Una sirena a Parigi è la copia della copia della copia della copia di Jean-Pierre Jeunet. Ricicla non le sue idee ma attinge ai suoi epigoni che già le hanno annacquate. È da lì che viene il piccolo mondo condominiale, le figure ordinariamente tristi e sole (ma sempre tenere eh!) che guardano gli altri dietro lo spioncino e battibeccano con una parlantina inarrestabile (possibilmente anche con bigodini), l’idea di un sottobosco francese di individui strani ma pieni di cuore, teneri e rigorosamente asessuati. E ovviamente i colori, sparati, impossibili, sognanti e capaci di creare un altro mondo. A partire da questa base Una sirena a Parigi prende tutto quel che nei momenti migliori di Jeunet riesce ad essere alto, e lo abbassa al livello più infame del sentimentalismo scriteriato.
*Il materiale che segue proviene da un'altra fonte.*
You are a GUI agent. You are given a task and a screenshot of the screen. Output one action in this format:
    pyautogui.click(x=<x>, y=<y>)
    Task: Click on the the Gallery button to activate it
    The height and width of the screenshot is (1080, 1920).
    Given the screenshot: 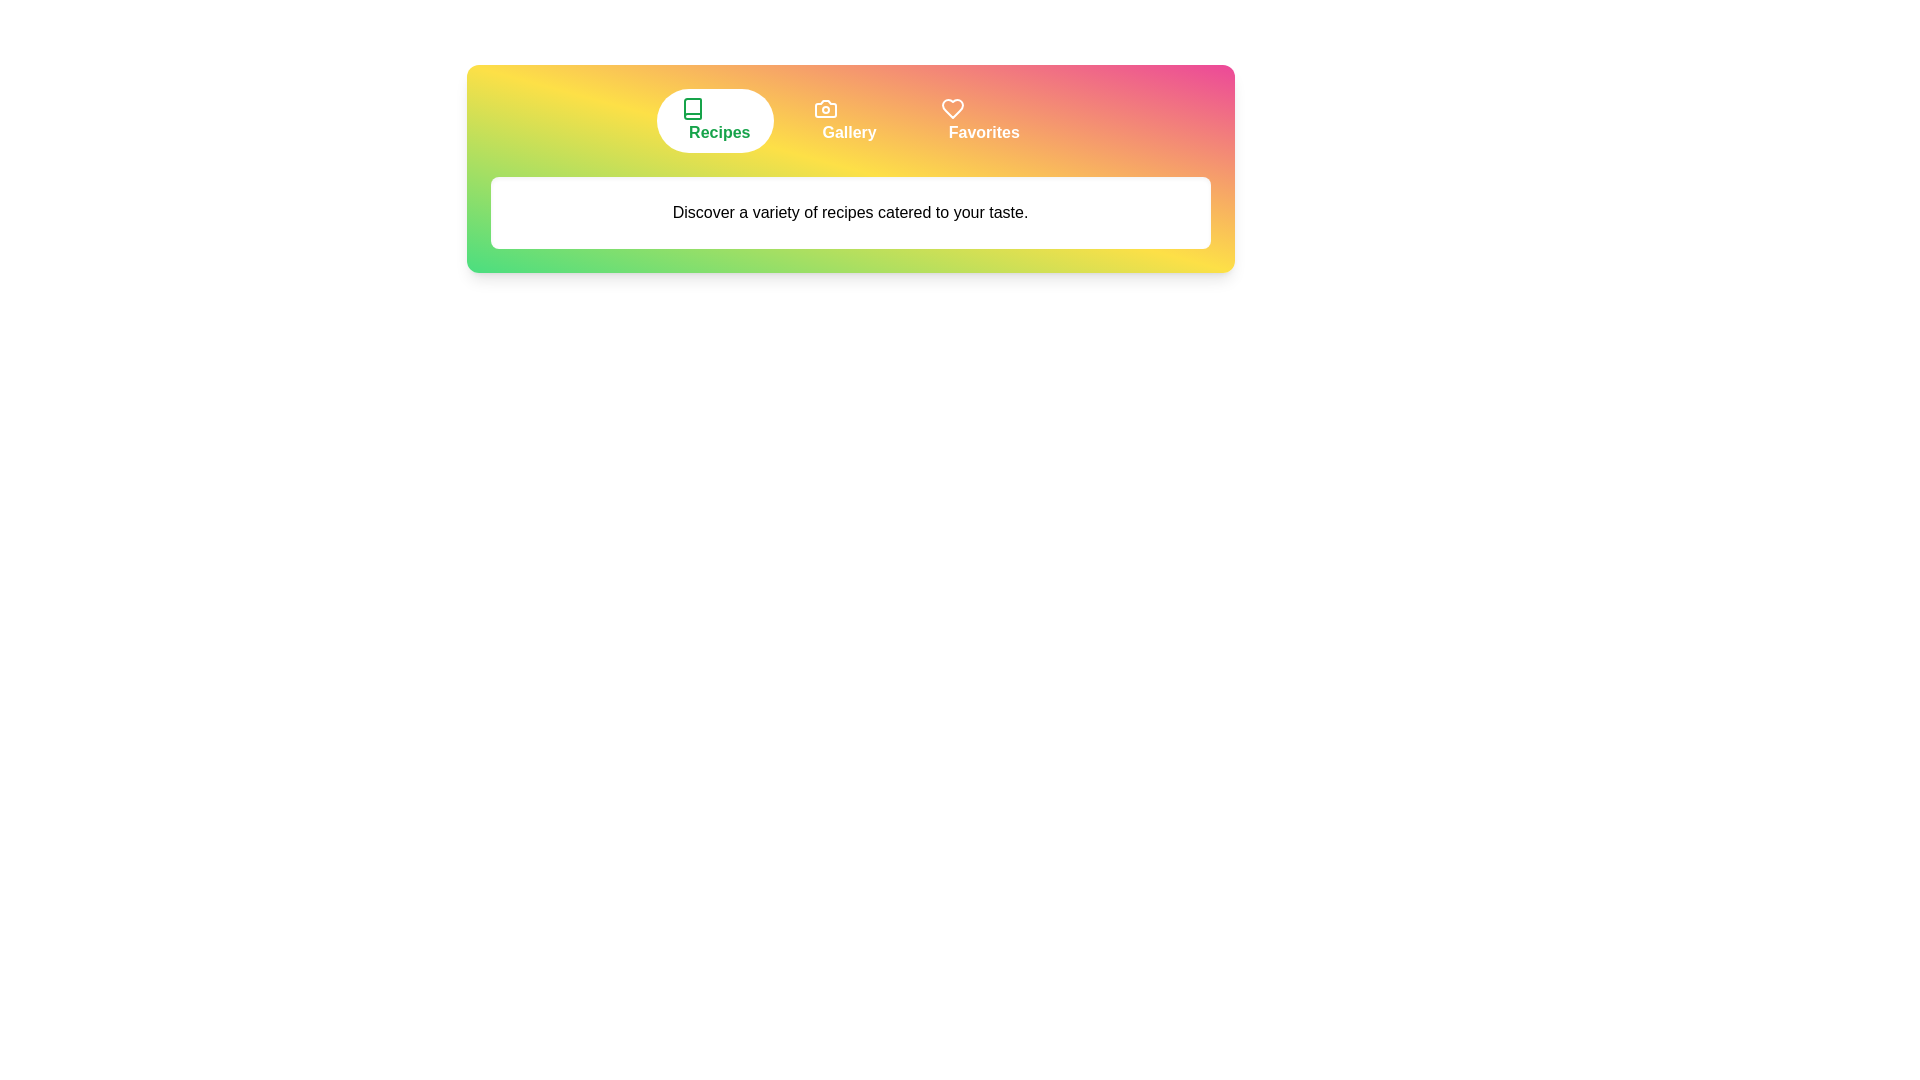 What is the action you would take?
    pyautogui.click(x=845, y=120)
Non è che Malzieu sia troppo smielato, è che non ha la minima idea di come si possa creare il romanticismo al cinema e tutte le volte che tenta di dare poesia al suo film (ahimè troppe), non fa che ribadire la sua idea piccina piccina di narrazione.
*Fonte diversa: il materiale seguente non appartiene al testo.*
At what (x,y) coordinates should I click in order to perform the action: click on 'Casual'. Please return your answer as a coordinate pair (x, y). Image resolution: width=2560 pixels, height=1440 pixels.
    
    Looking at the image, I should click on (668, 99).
In questa storia di un uomo che incontra una sirena ferita, l’unico impermeabile al potere ammaliatore del suo canto, che se ne innamora corrisposto e vive con lei i pochi giorni che può stare fuori dal mare scappando da chi la vuole catturare, non c’è nemmeno il più elementare dei “Io e te contro il mondo”, ma più un canto individualista anche nella ricerca dell’amore. Nonostante la proiezione del protagonista verso la sirena e della sirena verso di lui, il film sembra molto più intenzionato a fare la sua misera celebrazione degli individui fuori dai canoni nelle cui vite (ma più che altro nei cui appartamenti) nulla è convenzionale. Sembra cioè molto più intenzionato a mettere in scena (involontariamente) la vanità del mondo interiore di chi scrive e dirige, che una storia vera e propria.

Tale è l’amore per l’ostentata anticonvenzionalità, tenera e poetica solo a parole, che tutto il film segue questo binario strambo senza nessuna capacità registica. I piccoli buchi di sceneggiatura e problemi di raccordo tra le scene sono davvero il meno quando ci si trova di fronte ad alcune delle peggiori scelte di casting e di conseguenza alle peggiori interpretazioni del cinema francese. Ma forse anche questo è nulla di fronte alla boria e alla vanità di un film che il suo demiurgo vuole a propria misura, riuscendo solo a farci la capire la dimensione sproporzionata delle proprie ambizioni rispetto a capacità sotto ogni media di concepire un film. Nonostante la confezione sia buona, sono proprio le più elementari norme di storytelling, di cattura e presa del pubblico a mancare.

Certo, per farla breve basterebbe dire che Una sirena a Parigi è soprattutto un film noioso, soporifero, privo di una vera trama, incapace di attirare nelle singole scene, ma questo non darebbe conto dei molti modi in cui il film pensa di essere niente meno di eccezionale, che è davvero la goccia che fa traboccare il vaso.